An avian field mark that warrants special attention this time of year is the color of a bird’s lores — the area between a bird’s eye and bill on both sides of its head. In some birds, especially wading birds, lores change color quite dramatically during the breeding season.
Because birds can see blue, green and red (like humans) as well as UV light, and because the change takes place just as the breeding season begins for birds, the change in lore color, often to a more vibrant hue, is thought to play a part in attracting a mate. (The bills, legs and feet of some birds also change color at this time.)
At the height of the breeding season, Great Egret lores go from yellow to an emerald green. Green Heron lores turn from a yellowish-green to a bluish-black. Snowy Egrets (pictured) lores become bright pink. This happens to both sexes ever year.
Although Great Egrets breed sporadically as far north as Vermont, seeing one in northern New England is always noteworthy. The likelihood of a sighting increases as summer progresses, due in large part to the phenomenon of post-breeding dispersal. After young Great Egrets have fledged, individuals wander well outside their typical breeding range, as far north as southern Canada. The northward dispersal of juvenile birds peaks in August and September. Most Great Egrets migrate in the fall, from September through December.The extent of their migration is influenced by annual fluctuations in temperature. When winters are mild, individuals may remain as far north along the Atlantic Coast as Massachusetts.

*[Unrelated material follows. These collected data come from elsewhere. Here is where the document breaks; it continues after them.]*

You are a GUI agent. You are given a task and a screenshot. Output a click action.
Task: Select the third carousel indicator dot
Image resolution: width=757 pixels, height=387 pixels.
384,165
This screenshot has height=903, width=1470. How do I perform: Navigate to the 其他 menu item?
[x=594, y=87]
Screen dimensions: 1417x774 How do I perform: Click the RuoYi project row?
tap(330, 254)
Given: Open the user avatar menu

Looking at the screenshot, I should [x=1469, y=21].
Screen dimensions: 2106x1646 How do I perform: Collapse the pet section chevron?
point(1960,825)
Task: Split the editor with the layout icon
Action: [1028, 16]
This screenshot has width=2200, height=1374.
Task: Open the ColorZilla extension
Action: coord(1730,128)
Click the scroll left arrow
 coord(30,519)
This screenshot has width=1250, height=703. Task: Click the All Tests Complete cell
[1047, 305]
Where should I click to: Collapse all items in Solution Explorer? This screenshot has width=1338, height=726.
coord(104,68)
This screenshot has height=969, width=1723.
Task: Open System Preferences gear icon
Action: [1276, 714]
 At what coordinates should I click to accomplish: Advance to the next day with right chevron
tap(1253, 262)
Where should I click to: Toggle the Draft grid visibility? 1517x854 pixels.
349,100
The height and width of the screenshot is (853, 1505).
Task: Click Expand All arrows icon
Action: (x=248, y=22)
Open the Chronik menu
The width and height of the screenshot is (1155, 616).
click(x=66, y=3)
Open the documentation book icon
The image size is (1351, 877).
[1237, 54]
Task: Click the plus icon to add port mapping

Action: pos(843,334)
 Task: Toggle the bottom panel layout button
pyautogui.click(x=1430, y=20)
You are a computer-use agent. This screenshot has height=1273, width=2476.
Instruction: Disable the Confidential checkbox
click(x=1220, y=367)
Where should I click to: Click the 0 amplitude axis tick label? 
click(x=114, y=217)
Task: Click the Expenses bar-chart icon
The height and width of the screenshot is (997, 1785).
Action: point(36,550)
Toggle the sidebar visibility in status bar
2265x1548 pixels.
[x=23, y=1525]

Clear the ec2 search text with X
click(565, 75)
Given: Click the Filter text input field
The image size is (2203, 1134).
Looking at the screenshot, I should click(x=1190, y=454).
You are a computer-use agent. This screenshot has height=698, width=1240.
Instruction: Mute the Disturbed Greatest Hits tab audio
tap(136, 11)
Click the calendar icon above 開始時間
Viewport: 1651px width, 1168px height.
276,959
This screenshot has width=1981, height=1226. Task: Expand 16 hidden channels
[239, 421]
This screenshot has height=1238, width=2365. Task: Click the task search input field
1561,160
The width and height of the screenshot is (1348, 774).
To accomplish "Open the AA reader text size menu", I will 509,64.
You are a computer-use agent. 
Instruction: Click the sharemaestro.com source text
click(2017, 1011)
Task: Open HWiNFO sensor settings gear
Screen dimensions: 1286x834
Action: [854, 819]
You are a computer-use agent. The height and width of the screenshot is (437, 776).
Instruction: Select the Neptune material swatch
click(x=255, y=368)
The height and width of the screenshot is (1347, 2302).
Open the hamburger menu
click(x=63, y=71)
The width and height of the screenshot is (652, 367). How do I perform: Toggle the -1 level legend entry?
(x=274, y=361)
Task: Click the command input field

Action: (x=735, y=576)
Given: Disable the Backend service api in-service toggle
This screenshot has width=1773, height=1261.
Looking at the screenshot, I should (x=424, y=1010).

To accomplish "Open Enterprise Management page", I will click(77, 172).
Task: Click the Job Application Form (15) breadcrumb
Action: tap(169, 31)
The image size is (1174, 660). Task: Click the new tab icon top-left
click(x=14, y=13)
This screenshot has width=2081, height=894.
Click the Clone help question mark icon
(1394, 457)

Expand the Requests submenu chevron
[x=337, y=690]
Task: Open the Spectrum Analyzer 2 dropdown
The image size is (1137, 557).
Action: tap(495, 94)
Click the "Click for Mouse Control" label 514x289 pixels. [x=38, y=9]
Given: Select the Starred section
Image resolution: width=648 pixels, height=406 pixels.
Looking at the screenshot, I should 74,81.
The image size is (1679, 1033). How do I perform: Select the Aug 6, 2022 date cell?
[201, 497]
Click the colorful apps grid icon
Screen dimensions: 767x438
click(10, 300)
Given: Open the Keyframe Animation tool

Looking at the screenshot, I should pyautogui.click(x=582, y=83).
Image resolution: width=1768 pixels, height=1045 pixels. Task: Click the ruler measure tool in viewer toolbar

After overwintering in Central America and southern U.S., Great Egrets head as far north as the New England coast and Vermont’s Champlain Valley to breed. The peak of their spring migration occurs in April so now is a good time to look for them in wetlands where they stop to rest and refuel en route. Great Egrets eat mainly fish, but also crustaceans (see crayfish in insert), amphibians, reptiles, birds and small mammals.